Depuis environ une dizaine d'années, on constate une augmentation du phénomène et une diversification du champ d'actions des mouvements sectaires. "On est passé des organisations dites apocalyptiques à d'autres secteurs d'activités comme le développement personnel, la formation professionnelle et le domaine de la santé.

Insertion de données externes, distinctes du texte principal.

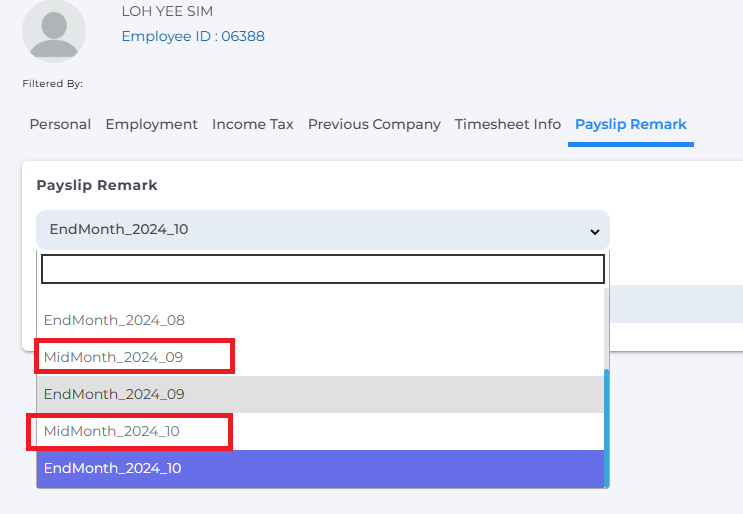This screenshot has width=743, height=514.
Task: Click the dropdown chevron arrow
Action: (x=595, y=232)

Dans ce dernier cas, on voit des gens abandonner des thérapies classiques pour se laisser vendre de la biologie totale des êtres vivants, de la transmission de la lumière ou du respirianisme", un mouvement selon lequel l'homme pourrait se nourrir exclusivement de lumière, poursuit André Frédéric, qui a également présidé le groupe de travail sur les sectes au Parlement fédéral.

Lors de son intervention au colloque, la ministre de la Santé publique, Laurette Onkelinx, a d'ailleurs estimé qu'il "fallait agir contre les 'dérapeutes'", ces personnes "mal intentionnées ou irresponsables qui profitent d'un vide juridique ou de la faiblesse de patients et qui peuvent causer un tort considérable à des personnes fragilisées." Alors que plusieurs émanations de sectes identifiées sont fort actives, notamment, dans le domaine de la psychiatrie et de la psychothérapie, Mme Onkelinx a annoncé le vote définitif, cette semaine, du cadre légal pour l'exercice de la psychothérapie. En France, pays en pointe dans la lutte contre les sectes, on estime que les dérives sectaires dans le domaine de la santé représentent près de 25% de l'ensemble des signalements reçus.

Si le phénomène semble en augmentation, on ne connaît pas avec précision le nombre de sectes actives en Belgique. "En 10 ans, le Centre d'information et d'avis sur les organisations sectaires (CIAOSN) a reçu 1.200 demandes. Mais toutes ces demandes ne concernaient pas forcément des sectes", constate André Frédéric. Par ailleurs, les travaux de la commission d'enquête parlementaire mise sur pied par le Parlement en 1996 et 1997 avaient donné lieu à la rédaction d'un tableau synoptique faisant état de 189 groupes cités par des instances officielles ou d'anciens adeptes lors de ses travaux. Mais il ne s'agissait pas d'une liste noire proprement dite et d'autres mouvements sectaires actifs en Belgique ont pu ne pas y figurer. "On estime que plusieurs dizaines de milliers de personnes en Belgique sont touchées par les dérives sectaires", résume le député fédéral.

Une dizaine d'années après la France, la notion d'abus de faiblesse a été récemment inscrite dans le code pénal belge et permet de faire condamner toute personne abusant de la faiblesse d'autrui, notamment dans le cadre de dérives sectaires. On ignore pour l'heure le nombre de cas dans lesquels cette nouvelle prévention a pu être utilisée par la justice.